Exercise objective. Reproduce every one of the following entries word for word, line by line.

Dataset entries:
## Start
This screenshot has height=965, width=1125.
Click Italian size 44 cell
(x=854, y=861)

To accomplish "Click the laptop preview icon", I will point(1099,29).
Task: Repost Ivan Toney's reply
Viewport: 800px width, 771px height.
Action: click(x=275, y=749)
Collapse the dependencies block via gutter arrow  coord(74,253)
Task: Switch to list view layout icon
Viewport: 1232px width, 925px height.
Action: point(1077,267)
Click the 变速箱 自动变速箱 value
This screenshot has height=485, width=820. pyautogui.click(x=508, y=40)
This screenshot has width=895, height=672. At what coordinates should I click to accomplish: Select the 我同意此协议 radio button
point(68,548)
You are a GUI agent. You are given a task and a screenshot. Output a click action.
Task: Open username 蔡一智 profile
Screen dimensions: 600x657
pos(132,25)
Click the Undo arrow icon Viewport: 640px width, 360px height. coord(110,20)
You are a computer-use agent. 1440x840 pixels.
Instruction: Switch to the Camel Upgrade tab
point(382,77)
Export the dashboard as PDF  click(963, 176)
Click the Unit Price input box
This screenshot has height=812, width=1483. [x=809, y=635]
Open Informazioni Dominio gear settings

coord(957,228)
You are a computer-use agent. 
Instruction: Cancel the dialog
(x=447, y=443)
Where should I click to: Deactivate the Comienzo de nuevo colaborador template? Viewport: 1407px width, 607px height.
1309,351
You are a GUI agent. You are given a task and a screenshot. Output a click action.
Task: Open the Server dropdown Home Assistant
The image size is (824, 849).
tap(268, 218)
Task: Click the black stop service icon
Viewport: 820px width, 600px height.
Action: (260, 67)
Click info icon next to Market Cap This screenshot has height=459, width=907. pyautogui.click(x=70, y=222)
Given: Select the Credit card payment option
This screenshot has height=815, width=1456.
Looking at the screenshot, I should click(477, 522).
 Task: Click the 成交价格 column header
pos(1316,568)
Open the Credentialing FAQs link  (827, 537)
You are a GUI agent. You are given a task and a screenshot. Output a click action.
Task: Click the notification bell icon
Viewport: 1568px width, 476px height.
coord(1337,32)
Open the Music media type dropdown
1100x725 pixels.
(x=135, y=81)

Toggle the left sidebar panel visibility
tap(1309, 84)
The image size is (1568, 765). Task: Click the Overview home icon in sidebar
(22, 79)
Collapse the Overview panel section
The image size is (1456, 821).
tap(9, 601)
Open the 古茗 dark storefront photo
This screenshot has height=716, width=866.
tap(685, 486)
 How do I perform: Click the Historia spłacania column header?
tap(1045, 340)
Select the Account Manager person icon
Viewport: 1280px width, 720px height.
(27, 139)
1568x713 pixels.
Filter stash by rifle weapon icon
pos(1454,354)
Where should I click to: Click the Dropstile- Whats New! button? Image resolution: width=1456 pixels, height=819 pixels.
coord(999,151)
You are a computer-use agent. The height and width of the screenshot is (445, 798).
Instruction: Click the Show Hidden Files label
## End
Correct answer.
This screenshot has height=965, width=1125.
Click Italian size 44 cell
(x=854, y=861)

To accomplish "Click the laptop preview icon", I will point(1099,29).
Task: Repost Ivan Toney's reply
Viewport: 800px width, 771px height.
Action: click(x=275, y=749)
Collapse the dependencies block via gutter arrow  coord(74,253)
Task: Switch to list view layout icon
Viewport: 1232px width, 925px height.
Action: point(1077,267)
Click the 变速箱 自动变速箱 value
This screenshot has height=485, width=820. pyautogui.click(x=508, y=40)
This screenshot has width=895, height=672. At what coordinates should I click to accomplish: Select the 我同意此协议 radio button
point(68,548)
You are a GUI agent. You are given a task and a screenshot. Output a click action.
Task: Open username 蔡一智 profile
Screen dimensions: 600x657
pos(132,25)
Click the Undo arrow icon Viewport: 640px width, 360px height. coord(110,20)
You are a computer-use agent. 1440x840 pixels.
Instruction: Switch to the Camel Upgrade tab
point(382,77)
Export the dashboard as PDF  click(963, 176)
Click the Unit Price input box
This screenshot has height=812, width=1483. [x=809, y=635]
Open Informazioni Dominio gear settings

coord(957,228)
You are a computer-use agent. 
Instruction: Cancel the dialog
(x=447, y=443)
Where should I click to: Deactivate the Comienzo de nuevo colaborador template? Viewport: 1407px width, 607px height.
1309,351
You are a GUI agent. You are given a task and a screenshot. Output a click action.
Task: Open the Server dropdown Home Assistant
The image size is (824, 849).
tap(268, 218)
Task: Click the black stop service icon
Viewport: 820px width, 600px height.
Action: (260, 67)
Click info icon next to Market Cap This screenshot has height=459, width=907. pyautogui.click(x=70, y=222)
Given: Select the Credit card payment option
This screenshot has height=815, width=1456.
Looking at the screenshot, I should click(477, 522).
 Task: Click the 成交价格 column header
pos(1316,568)
Open the Credentialing FAQs link  (827, 537)
You are a GUI agent. You are given a task and a screenshot. Output a click action.
Task: Click the notification bell icon
Viewport: 1568px width, 476px height.
coord(1337,32)
Open the Music media type dropdown
1100x725 pixels.
(x=135, y=81)

Toggle the left sidebar panel visibility
tap(1309, 84)
The image size is (1568, 765). Task: Click the Overview home icon in sidebar
(22, 79)
Collapse the Overview panel section
The image size is (1456, 821).
tap(9, 601)
Open the 古茗 dark storefront photo
This screenshot has height=716, width=866.
tap(685, 486)
 How do I perform: Click the Historia spłacania column header?
tap(1045, 340)
Select the Account Manager person icon
Viewport: 1280px width, 720px height.
(27, 139)
1568x713 pixels.
Filter stash by rifle weapon icon
pos(1454,354)
Where should I click to: Click the Dropstile- Whats New! button? Image resolution: width=1456 pixels, height=819 pixels.
coord(999,151)
You are a computer-use agent. The height and width of the screenshot is (445, 798).
Instruction: Click the Show Hidden Files label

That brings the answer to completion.